Kay Street stood right in the middle of a heavily built-up working class area. Worrall’s 1871 Bolton Directory shows no fewer than ten beerhouses on the street alone, along with two fully-licensed pubs the Falcon and the Roebuck. The former was the last pub on the road to close, in 1987 and what was onnce Kay Street is now just an extension of St Peters Way.
One of the ten beerhouses in the 1871 directory was
the Bank Of England, which dated back to around 1860. It was a sizeable pub standing opposite the
Co-op Dairy at the junction with St George’s Street and Lark Street. The
Kay Street Congregational Mission stood right next door to the pub.
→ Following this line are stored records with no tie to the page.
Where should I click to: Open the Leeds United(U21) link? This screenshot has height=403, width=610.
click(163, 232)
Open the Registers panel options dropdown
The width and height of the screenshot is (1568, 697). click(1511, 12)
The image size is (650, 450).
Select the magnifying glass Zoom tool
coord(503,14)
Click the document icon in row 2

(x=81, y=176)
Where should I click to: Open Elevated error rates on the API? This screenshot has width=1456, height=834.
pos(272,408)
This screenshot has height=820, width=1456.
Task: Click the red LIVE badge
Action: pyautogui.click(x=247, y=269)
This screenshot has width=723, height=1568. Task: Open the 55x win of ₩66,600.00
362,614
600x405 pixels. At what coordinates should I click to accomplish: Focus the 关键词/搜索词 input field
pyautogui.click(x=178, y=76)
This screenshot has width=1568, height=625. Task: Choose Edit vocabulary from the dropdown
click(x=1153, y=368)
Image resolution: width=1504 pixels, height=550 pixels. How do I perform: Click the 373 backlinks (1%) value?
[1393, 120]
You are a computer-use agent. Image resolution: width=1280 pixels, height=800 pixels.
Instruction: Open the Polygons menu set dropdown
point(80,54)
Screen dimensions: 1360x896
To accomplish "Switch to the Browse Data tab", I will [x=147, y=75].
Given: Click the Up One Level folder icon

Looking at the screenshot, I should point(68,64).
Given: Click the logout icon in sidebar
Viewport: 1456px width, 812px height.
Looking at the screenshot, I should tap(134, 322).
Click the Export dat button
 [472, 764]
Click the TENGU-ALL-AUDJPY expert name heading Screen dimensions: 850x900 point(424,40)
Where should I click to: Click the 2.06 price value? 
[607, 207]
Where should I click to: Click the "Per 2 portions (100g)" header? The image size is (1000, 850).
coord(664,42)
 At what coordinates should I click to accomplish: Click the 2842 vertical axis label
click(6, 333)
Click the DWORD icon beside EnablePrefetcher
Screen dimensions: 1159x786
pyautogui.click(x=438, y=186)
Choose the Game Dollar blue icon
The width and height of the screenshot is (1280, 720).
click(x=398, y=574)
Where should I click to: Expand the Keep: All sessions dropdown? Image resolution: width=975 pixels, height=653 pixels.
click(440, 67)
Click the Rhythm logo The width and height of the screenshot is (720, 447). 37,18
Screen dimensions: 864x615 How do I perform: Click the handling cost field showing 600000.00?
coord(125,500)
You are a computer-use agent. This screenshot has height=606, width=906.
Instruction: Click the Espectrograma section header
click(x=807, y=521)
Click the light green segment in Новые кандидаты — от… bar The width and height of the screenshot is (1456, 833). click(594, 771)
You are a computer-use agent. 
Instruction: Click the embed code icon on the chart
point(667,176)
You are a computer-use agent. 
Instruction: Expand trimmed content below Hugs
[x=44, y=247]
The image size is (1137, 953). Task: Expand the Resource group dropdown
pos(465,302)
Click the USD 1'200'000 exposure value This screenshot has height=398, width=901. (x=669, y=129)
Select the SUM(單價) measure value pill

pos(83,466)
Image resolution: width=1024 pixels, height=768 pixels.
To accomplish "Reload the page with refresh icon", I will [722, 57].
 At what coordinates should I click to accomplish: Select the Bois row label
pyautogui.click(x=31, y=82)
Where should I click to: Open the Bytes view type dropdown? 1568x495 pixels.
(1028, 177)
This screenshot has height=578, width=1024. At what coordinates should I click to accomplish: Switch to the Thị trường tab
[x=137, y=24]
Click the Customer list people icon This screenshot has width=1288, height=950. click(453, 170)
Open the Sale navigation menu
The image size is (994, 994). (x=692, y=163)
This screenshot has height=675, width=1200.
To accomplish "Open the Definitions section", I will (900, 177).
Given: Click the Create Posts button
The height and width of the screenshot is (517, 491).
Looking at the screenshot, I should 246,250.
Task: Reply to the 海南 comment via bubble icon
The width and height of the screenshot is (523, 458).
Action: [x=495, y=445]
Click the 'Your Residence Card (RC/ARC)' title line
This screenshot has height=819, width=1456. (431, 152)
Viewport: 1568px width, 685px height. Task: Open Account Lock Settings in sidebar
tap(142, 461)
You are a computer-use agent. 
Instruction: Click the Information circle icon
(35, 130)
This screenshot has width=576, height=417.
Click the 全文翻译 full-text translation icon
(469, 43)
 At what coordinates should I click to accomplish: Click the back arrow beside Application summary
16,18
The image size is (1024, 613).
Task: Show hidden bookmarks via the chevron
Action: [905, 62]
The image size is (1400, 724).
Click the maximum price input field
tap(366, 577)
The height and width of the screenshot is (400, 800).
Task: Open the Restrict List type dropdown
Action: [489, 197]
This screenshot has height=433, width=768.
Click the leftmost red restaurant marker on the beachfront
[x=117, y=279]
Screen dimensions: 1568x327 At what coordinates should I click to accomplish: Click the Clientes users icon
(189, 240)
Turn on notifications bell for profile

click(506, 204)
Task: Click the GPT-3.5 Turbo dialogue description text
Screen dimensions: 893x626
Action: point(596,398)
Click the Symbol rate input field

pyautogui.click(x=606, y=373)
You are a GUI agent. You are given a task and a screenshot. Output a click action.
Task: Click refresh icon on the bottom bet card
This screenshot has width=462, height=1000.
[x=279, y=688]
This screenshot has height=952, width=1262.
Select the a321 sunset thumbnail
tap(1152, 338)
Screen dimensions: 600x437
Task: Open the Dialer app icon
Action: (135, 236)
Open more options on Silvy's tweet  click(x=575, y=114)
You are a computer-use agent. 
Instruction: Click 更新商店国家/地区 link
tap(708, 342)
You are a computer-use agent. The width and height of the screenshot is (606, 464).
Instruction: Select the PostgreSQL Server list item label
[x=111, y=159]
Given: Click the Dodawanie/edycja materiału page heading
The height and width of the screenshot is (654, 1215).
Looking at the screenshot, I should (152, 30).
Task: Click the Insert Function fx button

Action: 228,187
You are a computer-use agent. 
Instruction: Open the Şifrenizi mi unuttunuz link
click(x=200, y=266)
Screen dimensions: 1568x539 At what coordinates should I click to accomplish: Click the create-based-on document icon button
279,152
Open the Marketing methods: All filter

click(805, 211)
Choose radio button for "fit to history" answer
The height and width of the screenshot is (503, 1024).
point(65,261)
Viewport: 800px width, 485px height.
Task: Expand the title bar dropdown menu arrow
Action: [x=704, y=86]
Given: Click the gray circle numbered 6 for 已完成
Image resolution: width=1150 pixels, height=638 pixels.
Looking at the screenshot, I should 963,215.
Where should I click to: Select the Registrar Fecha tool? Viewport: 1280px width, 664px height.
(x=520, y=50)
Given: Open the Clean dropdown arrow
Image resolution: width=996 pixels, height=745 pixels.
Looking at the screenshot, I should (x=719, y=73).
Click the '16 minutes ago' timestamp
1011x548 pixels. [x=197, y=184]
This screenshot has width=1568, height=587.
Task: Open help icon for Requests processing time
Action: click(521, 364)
An often-told saying about the pub was that you
could stand with your back to it and say “I’ll never go broke – I’ve got the
Bank Of England behind me.” [1] How often that was actually said before the
locals grew tired of it – who can say.
Nevertheless, it wasn’t something you could say
after 1956. That was when this Magee’s pub finally closed. The council had a
plan to widen Kay Street from Turton Street down to the junction with St George’s
Street. The row of properties fronting Kay Street and those to the rear forming
one side of Union Street were all demolished in 1958 and Kay Street was
widened.
Some years later, in 1971, Kay Street's junction with St
George’s Street formed part of the entry on to St Peters’s Way, which opened
that year. But Kay Street was later widened again. It took its current form in the
late-eighties when St Peters Way was extended up to the junction with Higher
Bridge Street and Blackburn Road. The junction with Kay Street was re-modelled
so that Kay Street itself was effectively truncated to run from Manor Street as far
as St George’s Street. The original commencement of St Peters Way became a
small slip road enabling motorists to exit the by-pass into town. A subway was
built under the motorway extension which was some 20 feet above Kay Street.
St George's Street runs off to the left. Offices occupy what was once the Co-Op Dairy. Opposite the offices, the statue of Atlas rescued from Walmsley's forge on Bridgeman Street had been in place on the site of the Bank Of England for 25 years by the time this photograph was taken.